A Very Rare Ming Dynasty Portuguese Armorial Blue and White Porcelain Ewer, Tianqi Period c.1621-1627. Made For D.Francisco de Mascarenhas in c.1623-1626. The Base is Painted with the Arms of the Mascarenhas Family in Underglaze Blue, the Design is Thought to Have Been Taken From a Signet Ring. The Bulbous Ewer Has a Slender Handle with an Upright Curve, The Base of the Handel is Painted to Look if it is Tied with Ribbon that Supports a Decorative Object. The Upright Spout is Decorated with Stylized Flames or Clouds, the Broader Area Where the Spout Joins the Body is Decorated with a Concentric Ribbon Supporting a Ruyi Which in Turn Supports a Precious Object, a Musical Stone Tied with Ribbon. One Side is Painted with a Large Flowering Rose, While the Other Side is Decorated with a Large Flowering Peony.


A small shallow chip to the end of the spout
Height : 11.1 cm (4 1/3 inches).
Stock number
For a blue and white Kraak porcelain ewer and a two handled jar with the arms of D.Francisco de Mascarenhas see : Chinese Porcelain At The Time Of Empire (Nuno de Castro, ACD Editions, 2007. ISBN 978-9728855-39-0) page 96.



This Ming armorial ewer is very different to other armorial porcelain in that the arms are very discrete. Armorial porcelain normally proclaims the families pedigree in the center of the object where they eye would naturally rest, it is there for all to see and admire. The small coat of arms of D.Francisco de Mascarenhas are added to the bases of pieces he owned, rather like the drilled Near Eastern marks added to celadon wares. They are there to identify ownership rather than make a statement about lineage. Unlike the drilled marks, the mark on the present piece was made at the time of manufacture. The design and shape give no indication of being a commission from an important Portuguese nobleman.

D.Francisco de Mascarenhas 1st Governor of Macau :
"Nobleman of the Royal House, he set sail for India in 18/3/1622 commanding the ship S.Jose, as part of the fleet of D.Francisco da Gama appointed Viceroy. Because of fighting against the Dutch off the coast of Mozambique, in which his ship was severely damaged, he only arrived in Goa in 6/5/1623. He was immediately appointed the Captain-General and 1st Governor of Macau, a post he held until 24/4/1626. During his governance, he improved the city`s defence system, by enclosing it behind a high wall. As well as other problems he created with the population, he confiscated the Monte fortress from the Jesuits, which he used as his residence. He returned to Lisbon in 1626, and in 1628 he was appointed Viceroy of India, but owing to a breakdown of his ship, he returned to Lisbon and did not take up his appointment. He was assigned to the Council of Portugal in Madrid.
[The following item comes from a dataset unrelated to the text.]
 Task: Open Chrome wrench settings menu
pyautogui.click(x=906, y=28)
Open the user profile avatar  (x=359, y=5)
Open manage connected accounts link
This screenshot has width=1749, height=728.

At the time of Independence in 1640, by wishing to return to Portugal, he was imprisoned for several months, and after being released he returned to Lisbon and was appointed to the Council of State by King D.João IV.
The son of D.Nuno de Mascarenhas, First Alcaide of Castelo de Vide and Da. Isabel de Castro. He married his niece Margarida de Vilhena, daughter of D.João Mascarenhas."
From : Chinese Porcelain At The Time Of Empire (Nuno de Castro, ACD Editions, 2007. ISBN 978-9728855-39-0).

For an painting of Macau executed in 1635 see the last photograph.

Rose and Peony / Yueji and Fuguihua :
The combination of these two flowers conveys the meaning `May You Enjoy Eternal Spring (Longevity), Wealth and Honour`.

Peony :
Peonies are the most commonly encountered flower on Chinese porcelain, indeed in Chinese art in general. There are two cultivated types of peony commonly depicted, the tree peony Paeonia Suffruicosa (Mudan) and the herbaceous peony P.Lactiflora (Shaoyao). Both have rich exuberant flowers with thin silk like petals but the plants are rather different to each other. The tree peony is not in fact a tree but a deciduous shrub, sometimes rather large and sprawling, it has irregular woody stems. It shares a similar leaf and flower form to the herbaceous peony but they are not close in other ways. The Chinese refer to the peony as the `King of flowers` and are seen as equivalent to the first rank among officials. The flowers are closely associated with royalty because they have been grown in imperial gardens since the Sui dynasty (581-618). The peony is one of the flowers of the four seasons and represents the Spring. It symbolizes wealth and honour, honour in the sense of high rank, having an official position, or high social status.